The county served as an election district for members of the National Council, and as a unit of local administration. Constitutional officers, all of whom served for two-year terms and were elected by the voters, included the county judge, sheriff, and a ranger. The judge’s duties included oversight of overall county administration. The sheriff collected taxes, monitored unlawful intrusion by intruders (usually white Americans from the United States), and conducted the census. The county ranger advertised and sold strayed livestock.

== Statehood ==
As Oklahoma’s statehood approached, its leading citizens, who were gathered for the Oklahoma Constitutional Convention, realized in laying out the future state’s counties that, while logically designed, the Choctaw Nation’s counties could not exist as economically viable political subdivisions. In most the county seat existed generally for holding county court and not as a population center.

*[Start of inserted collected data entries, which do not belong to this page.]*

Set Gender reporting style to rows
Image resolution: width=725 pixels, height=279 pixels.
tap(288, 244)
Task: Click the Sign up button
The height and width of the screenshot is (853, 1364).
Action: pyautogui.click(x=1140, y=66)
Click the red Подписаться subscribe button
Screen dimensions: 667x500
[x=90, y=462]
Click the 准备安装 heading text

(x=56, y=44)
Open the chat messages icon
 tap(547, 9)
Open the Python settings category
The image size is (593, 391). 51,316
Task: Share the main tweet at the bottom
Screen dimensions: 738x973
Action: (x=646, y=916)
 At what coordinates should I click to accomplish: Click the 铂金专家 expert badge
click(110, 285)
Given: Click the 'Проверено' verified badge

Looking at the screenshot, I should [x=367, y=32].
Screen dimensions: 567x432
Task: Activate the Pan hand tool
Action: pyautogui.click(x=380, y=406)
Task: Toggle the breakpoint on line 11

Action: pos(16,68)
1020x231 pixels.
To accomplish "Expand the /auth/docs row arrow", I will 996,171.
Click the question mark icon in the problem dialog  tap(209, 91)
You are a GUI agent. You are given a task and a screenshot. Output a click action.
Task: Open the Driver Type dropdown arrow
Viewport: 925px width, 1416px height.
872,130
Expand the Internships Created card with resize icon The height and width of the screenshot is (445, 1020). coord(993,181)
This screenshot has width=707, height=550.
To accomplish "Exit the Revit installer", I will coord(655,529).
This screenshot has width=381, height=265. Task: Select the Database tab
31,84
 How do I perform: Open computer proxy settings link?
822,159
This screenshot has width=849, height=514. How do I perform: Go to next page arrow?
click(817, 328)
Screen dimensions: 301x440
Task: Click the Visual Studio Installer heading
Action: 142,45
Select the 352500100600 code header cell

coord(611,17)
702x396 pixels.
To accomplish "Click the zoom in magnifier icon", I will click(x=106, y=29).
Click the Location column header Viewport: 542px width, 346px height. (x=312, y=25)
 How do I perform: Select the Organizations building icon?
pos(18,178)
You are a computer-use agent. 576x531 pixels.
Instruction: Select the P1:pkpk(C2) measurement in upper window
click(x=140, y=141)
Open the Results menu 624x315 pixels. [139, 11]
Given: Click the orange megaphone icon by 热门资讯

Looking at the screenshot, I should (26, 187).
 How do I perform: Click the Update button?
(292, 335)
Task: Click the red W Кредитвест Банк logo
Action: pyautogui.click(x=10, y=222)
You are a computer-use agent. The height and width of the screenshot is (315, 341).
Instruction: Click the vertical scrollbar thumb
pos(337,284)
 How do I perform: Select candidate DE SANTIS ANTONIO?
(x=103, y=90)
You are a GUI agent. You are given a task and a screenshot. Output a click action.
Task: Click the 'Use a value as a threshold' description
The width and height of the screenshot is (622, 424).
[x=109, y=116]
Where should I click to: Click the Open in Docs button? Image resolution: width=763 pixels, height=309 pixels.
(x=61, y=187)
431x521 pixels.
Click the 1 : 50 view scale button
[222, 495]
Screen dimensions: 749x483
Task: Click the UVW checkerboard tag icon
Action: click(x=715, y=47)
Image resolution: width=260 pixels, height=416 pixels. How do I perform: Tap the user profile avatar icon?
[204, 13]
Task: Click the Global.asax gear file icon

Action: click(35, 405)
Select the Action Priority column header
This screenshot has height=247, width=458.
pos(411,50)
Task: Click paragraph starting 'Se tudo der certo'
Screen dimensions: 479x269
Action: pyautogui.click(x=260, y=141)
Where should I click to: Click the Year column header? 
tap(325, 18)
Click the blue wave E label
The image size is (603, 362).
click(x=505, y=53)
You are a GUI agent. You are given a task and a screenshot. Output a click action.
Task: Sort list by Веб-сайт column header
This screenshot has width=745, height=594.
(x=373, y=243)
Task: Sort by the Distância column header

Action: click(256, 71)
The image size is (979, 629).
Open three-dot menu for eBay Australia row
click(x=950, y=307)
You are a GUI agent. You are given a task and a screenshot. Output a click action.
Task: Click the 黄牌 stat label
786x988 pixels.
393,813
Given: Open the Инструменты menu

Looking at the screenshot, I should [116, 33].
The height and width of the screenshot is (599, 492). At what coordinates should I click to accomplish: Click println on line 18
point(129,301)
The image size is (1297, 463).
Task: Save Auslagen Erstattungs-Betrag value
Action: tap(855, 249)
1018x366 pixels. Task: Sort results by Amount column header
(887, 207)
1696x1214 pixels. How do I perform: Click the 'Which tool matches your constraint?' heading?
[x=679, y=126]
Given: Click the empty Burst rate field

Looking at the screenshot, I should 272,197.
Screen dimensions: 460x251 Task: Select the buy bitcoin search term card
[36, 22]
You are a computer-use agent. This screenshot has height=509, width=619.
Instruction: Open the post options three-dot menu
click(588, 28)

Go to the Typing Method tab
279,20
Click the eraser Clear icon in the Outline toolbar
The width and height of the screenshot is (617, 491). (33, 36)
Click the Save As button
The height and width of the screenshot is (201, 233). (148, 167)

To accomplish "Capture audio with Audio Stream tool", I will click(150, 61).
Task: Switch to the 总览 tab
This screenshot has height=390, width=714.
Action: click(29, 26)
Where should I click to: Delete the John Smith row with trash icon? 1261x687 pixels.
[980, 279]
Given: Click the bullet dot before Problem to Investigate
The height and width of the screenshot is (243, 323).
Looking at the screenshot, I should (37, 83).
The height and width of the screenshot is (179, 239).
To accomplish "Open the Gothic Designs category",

This conundrum was also recognized by the framers of the proposed State of Sequoyah, who met in 1905 to propose statehood for the Indian Territory. The Sequoyah Constitutional Convention also proposed a county structure that abolished the Choctaw counties. Bok Tuklo County was included within the territory of the proposed McCurtain County.

Much of this proposition was borrowed two years later by Oklahoma’s framers, who adopted certain of these concepts for the future McCurtain County in Oklahoma. The territory formerly comprising Bok Tuklo County, Choctaw Nation was wholly incorporated into McCurtain County.

Bok Tuklo County ceased to exist upon Oklahoma's statehood on November 16, 1907.